(Administration in the Kingdom Age)

Question: Considering that the millennial reign of Christ is to be, among other things, a perfect political administration, it stands to reason that it will not be a bloated bureaucracy. Yet Christ is said to rule with all His saints. Do you think it is possible that God is waiting until the number of saints, dead and living, equals the number necessary for a perfect administration?

Answer: It’s an interesting question! The simple answer is, of course, that we just don’t know. But, all the same, there are a number of relevant Scriptures that are worth looking at.

1) Second Peter 3:12 speaks of Christians “looking for and hastening the coming of the day of God [i.e. the Day of the Lord].” The words "and hastening" seem to suggest that we can somehow move the end-time events closer, by our prayers, our witness, and the preaching of the gospel, thus bringing more people to repentance and faith (vs. 9). The NIV follows that line of thinking with, “look forward to the day of God and speed its coming.”

This is in harmony with Peter’s sermon in Acts 3:19-20, where he says: “Repent therefore and be converted, that your sins may be blotted out, so that times of refreshing may come from the presence of the Lord, and that he may send Jesus Christ, who was preached to you before.”

Such passages do seem to hint that the Lord may have a specific number of converted individuals in mind. However, others say it is open to serious question whether a sovereign God would adjust His timetable in this way. The phrase “and hastening” can also be translated “earnestly desiring,” which would remove this supposed difficulty.

I’m still on the fence on this one. I don’t have enough light to be dogmatic about either view. But it does seem at least possible to me that, as your question implies, the ushering in of future events is related to God’s (sovereign) determination that all who are to respond to the gospel have done so.

2) As to who will rule in the Kingdom, under the supreme rule of Christ, we know that the apostles will have a key role in relation to Israel. The Lord told them, “Assuredly I say to you, that in the regeneration [the renewal of the Kingdom Age], when the Son of Man sits on the throne of His glory, you [disciples] will also sit on twelve thrones, judging the twelve tribes of Israel” (Matt. 19:28; cf. the prophecy in Isa. 1:26). (Judas Iscariot, who committed suicide, was later replaced by Matthias, to bring the total to twelve once more, Acts 1:26.)

In addition, there will be some kind of administrative role for other believers (Rev. 5:10; 20:4). There is a parable of the Lord Jesus (in Lk. 19:11-27) that may be pertinent here–though I hasten to add that we must be cautious about “proving” something from parables. They are made-up stories to teach a particular spiritual truth. That being said, the details here are intriguing.

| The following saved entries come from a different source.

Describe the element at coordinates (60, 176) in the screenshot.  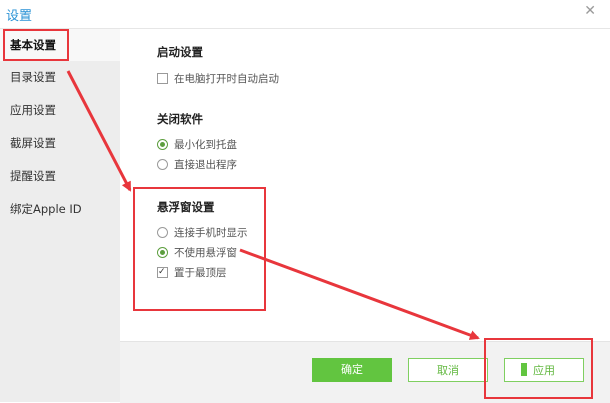
I see `sidebar-item-reminder: 提醒设置` at that location.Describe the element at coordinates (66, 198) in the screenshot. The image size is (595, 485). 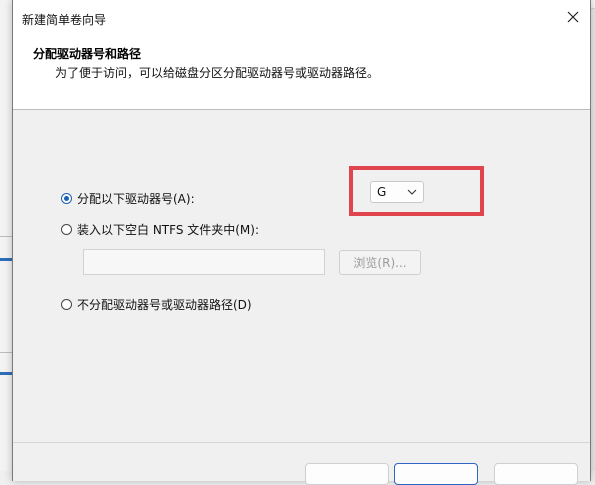
I see `radio-selected-indicator` at that location.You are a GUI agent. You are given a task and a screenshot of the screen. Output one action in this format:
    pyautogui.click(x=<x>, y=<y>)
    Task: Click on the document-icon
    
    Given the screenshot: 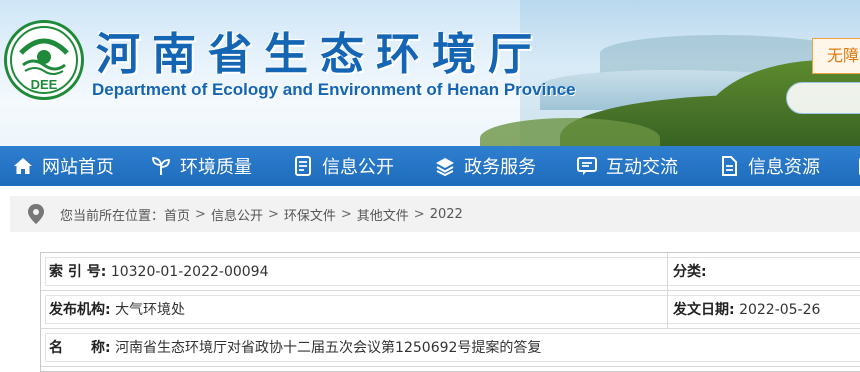 What is the action you would take?
    pyautogui.click(x=303, y=166)
    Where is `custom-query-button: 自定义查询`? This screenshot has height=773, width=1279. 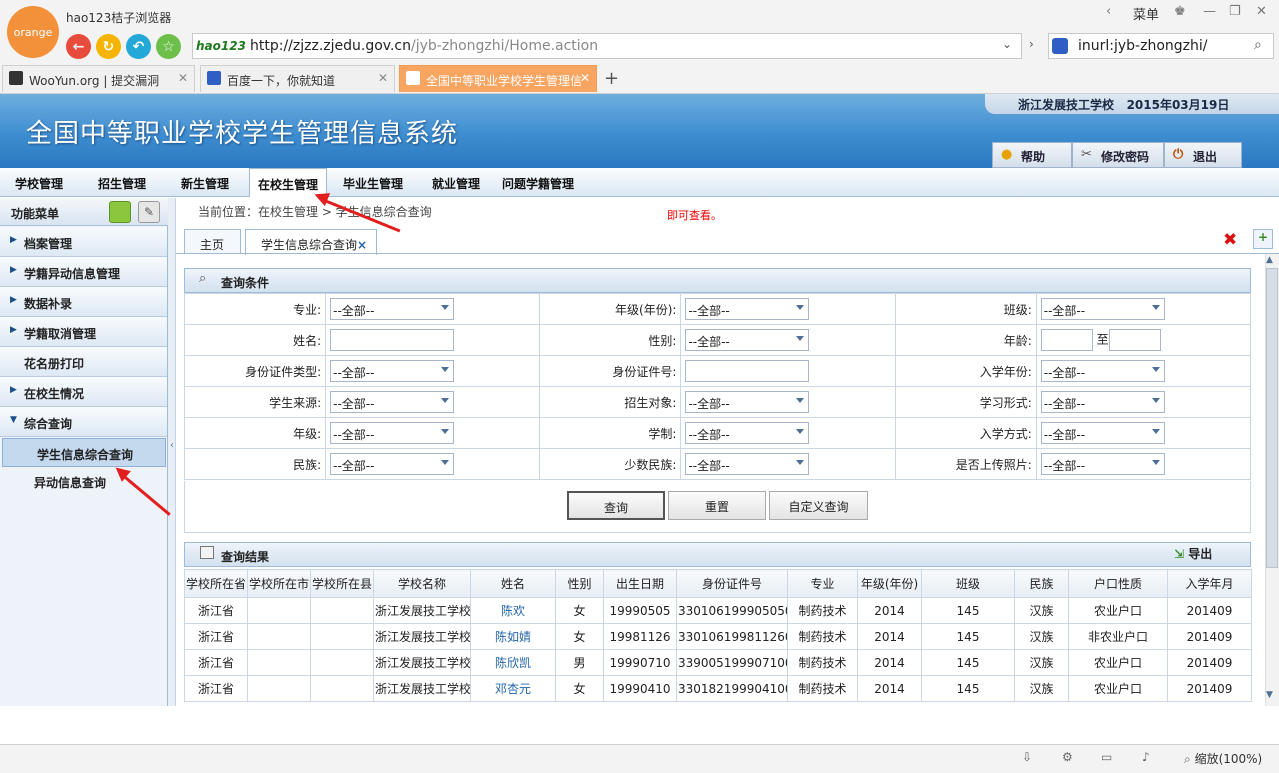 custom-query-button: 自定义查询 is located at coordinates (818, 506).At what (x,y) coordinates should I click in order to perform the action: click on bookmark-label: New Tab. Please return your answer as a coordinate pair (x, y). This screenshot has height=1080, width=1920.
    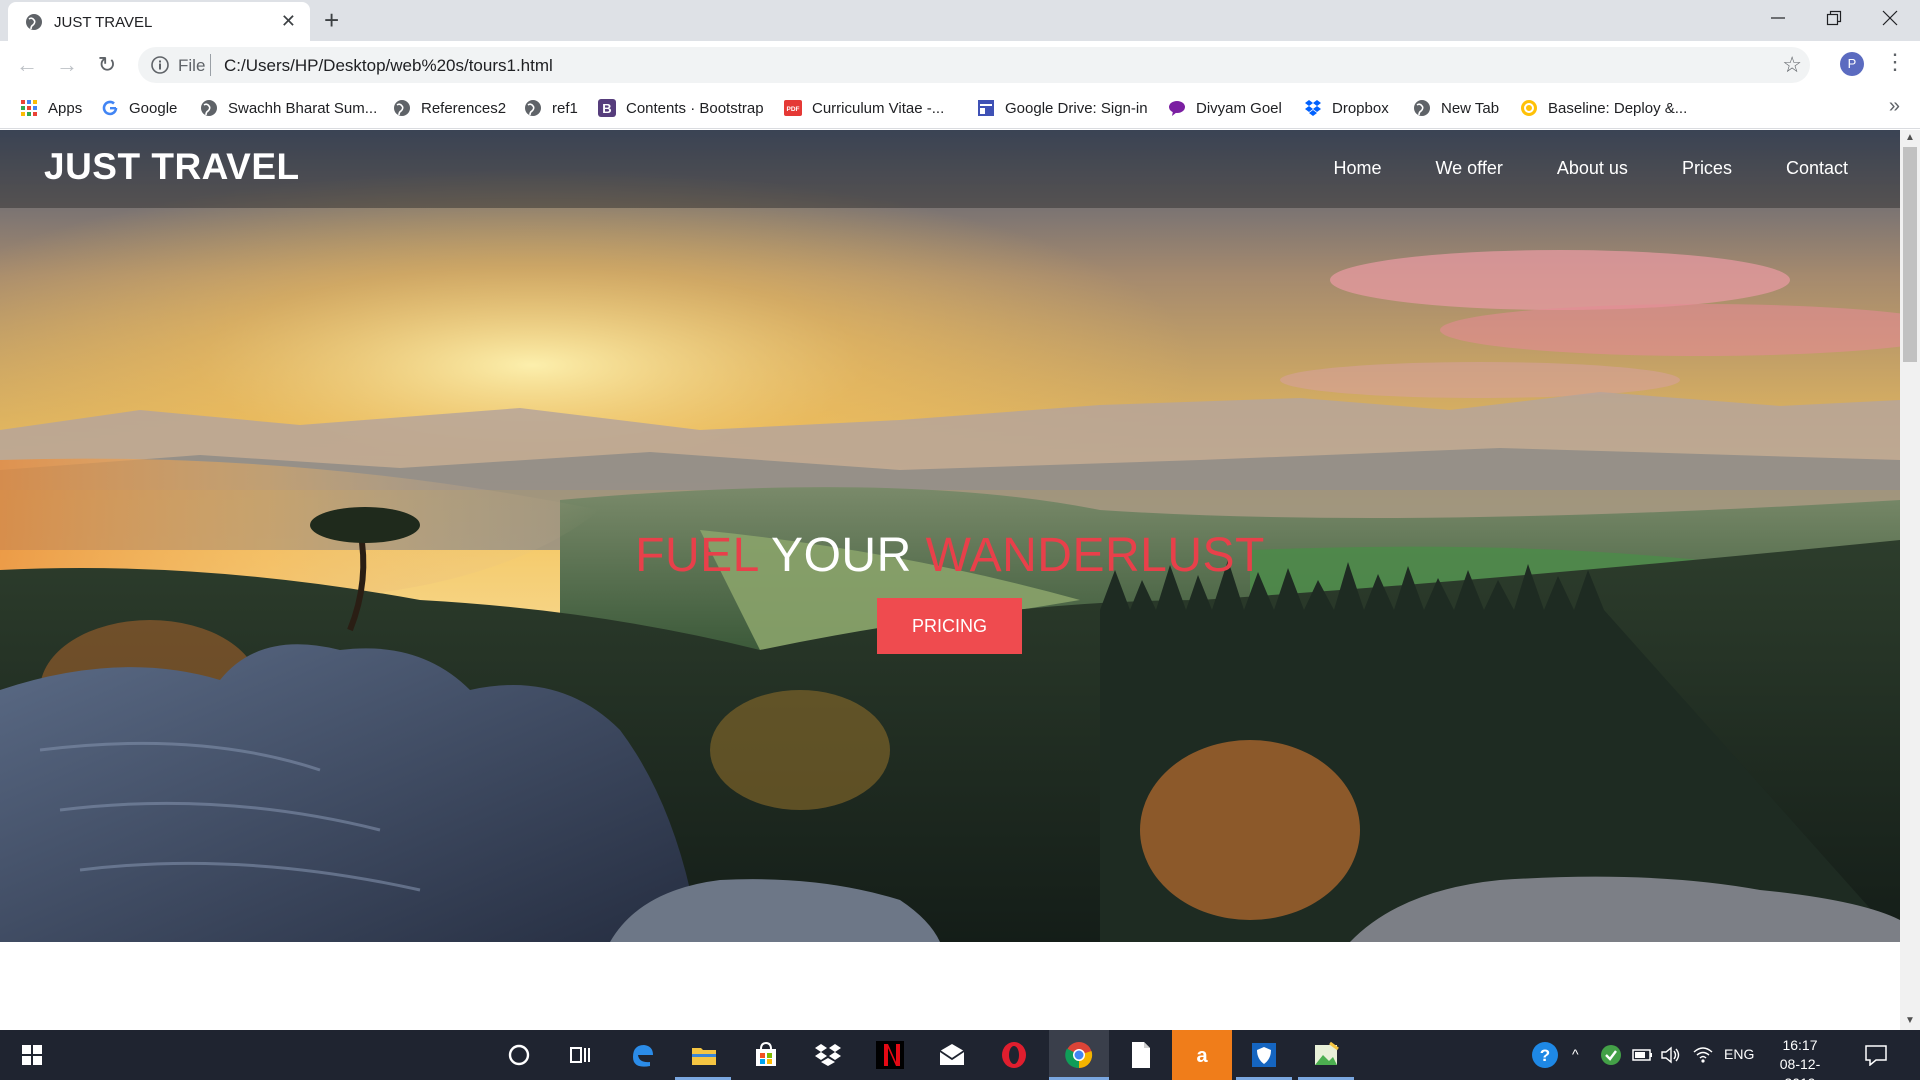
    Looking at the image, I should click on (1470, 108).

In the parable of “The Ten Minas” (a Greek mina being equal to about 3 months salary), servants are rewarded for their faithfulness, during the absence of their master, by being assigned rulership over an appropriate number of cities in his realm. For example: “He said to him, ‘Well done, good servant; because you have been faithful in a very little, have authority over ten cities [or towns]’” (vs. 17).

As I say, it’s not possible to build a dogmatic doctrine on this. But it does suggest that there will possibly be a division of administrative work, and ranks (a hierarchy) of administrators, in the coming Kingdom Age.

3) Given that millions have come to Christ since Pentecost, it seems to me quite possible that the necessary total of future rulers and governing officials has already been reached, or even surpassed. But God knows the optimum number needed.

Keep in mind that though the Church Age saints will be in their glorified bodies at that time, while those who enter the earthly Kingdom after the Tribulation will still be in their mortal bodies. And because of the greatly improved conditions, men and women in the latter category will live longer, and bear more children (Isa. 65:20; Ezek. 47:22; Zech. 10:8).

It’s my belief that longevity will return to what it was in the beginning. (Recall that Methuselah lived to be 969 years of age, Gen. 5:17.) So, it could be that many will live through the entire thousand years of the Millennium, bearing many children over the years. The population will increase rapidly, calling for the establishment of more towns and cities, and therefore more administrators.

Another thought. We don’t know whether these jobs will all be permanent. Or whether, like some politicians today, individuals will serve for a particular term–perhaps with the possibility of reappointment. In ancient Israel, the tribe of Levi got so large that not all the Levites could serve in the temple at one time. They were divided by King David into twenty-four groups, each with an assigned period of service (I Chron. 24). I don’t know if something similar will be worked out in the Kingdom, but it seems possible.

4) One more quick thought. I wonder if the references to our reign describe something corporate, rather than individual. That is, because we belong the Christ, and honour Him as our King, we are, in a sense, a part of His reign, a part of the reigning congregation of the saints. In a similar sense, because we vote on those who serve in our government, we are corporately a part of the ruling body. (This is just a speculation. But I wonder of reigning together with Christ will be, at least for some, experienced in that secondary sense.)

As you indicate, whatever the case, our sovereign and omniscient Lord will have a wise and efficient administration, with no “bloated bureaucracy.” I look forward to serving in whatever way He calls me to.